Investigators at the University of Sherbrooke in Canada have created simulated space environments in which thin films of ice containing methane and oxygen are irradiated by electron beams. When electrons or other forms of radiation impinge on so-called molecular ices, chemical reactions occur and new molecules are formed. This study used several advanced techniques including electron stimulated desorption (ESD), X-ray photoelectron spectroscopy (XPS) and temperature programmed desorption (TPD).
The experiments were carried out under vacuum conditions, which both is required for the analysis techniques employed and mimics the high vacuum condition of outer space. Frozen films containing methane and oxygen used in these experiments further mimic a spacelike environment, since various types of ice (not just frozen water) form around dust grains in the dense and cold molecular clouds that exist in the interstellar medium. These types of icy environments also exist on objects in the solar system, such as comets, asteroids and moons.

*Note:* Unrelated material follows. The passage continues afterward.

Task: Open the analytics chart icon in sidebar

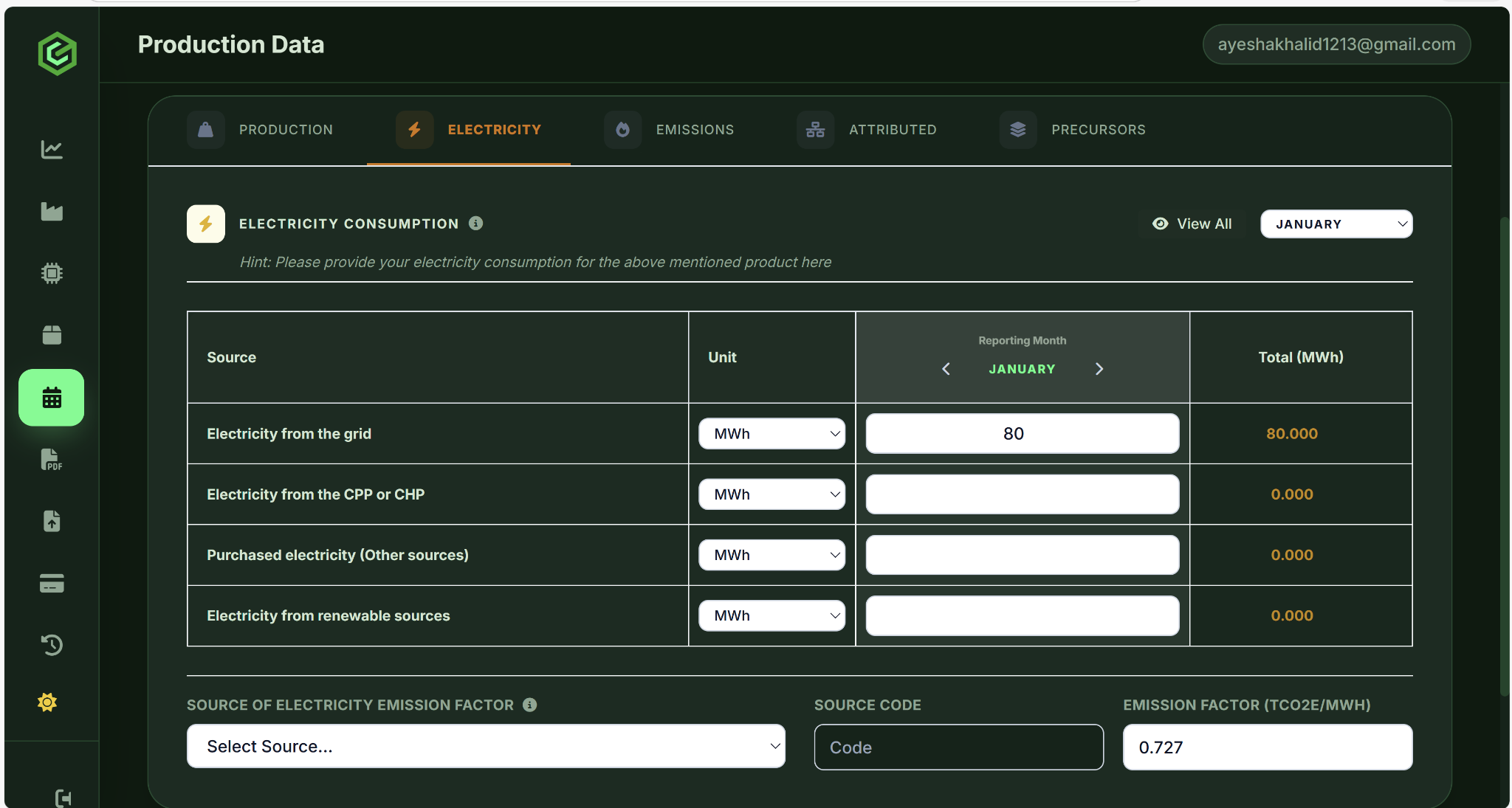Action: tap(52, 150)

All of these icy surfaces in space are subjected to multiple forms of radiation, often in the presence of magnetic fields, which accelerate charged particles from the stellar (solar) wind toward these frozen objects. Previous studies investigated chemical reactions that might occur in space environments through the use of ultraviolet or other types of radiation, but this is a first detailed look at the role of secondary electrons.
Copious amounts of secondary electrons are produced when high-energy radiation, such as X-rays or heavy particles, interact with matter. These electrons, also known as low-energy electrons, or LEES, are still energetic enough to induce further chemistry. The work reported this week investigated LEEs interacting with icy films. Earlier studies by this group considered positively charged reaction products ejected from ices irradiated by LEEs, while the work reported this week extended the study to include ejected negative ions and new molecules that form but remain embedded in the film.
The research group found that a variety of small organic molecules were produced in icy films subjected to LEEs. Propylene, ethane and acetylene were all formed in films of frozen methane. When a frozen mixture of methane and oxygen was irradiated with LEEs, they found direct evidence that ethanol was formed.
Indirect evidence for many other small organic molecules, including methanol, acetic acid and formaldehyde was found. In addition, both X-rays and LEEs produced similar results, although at different rates. Thus, it is possible that life's building blocks might have been made through chemical reactions induced by secondary electrons on icy surfaces in space exposed to any form of ionizing radiation.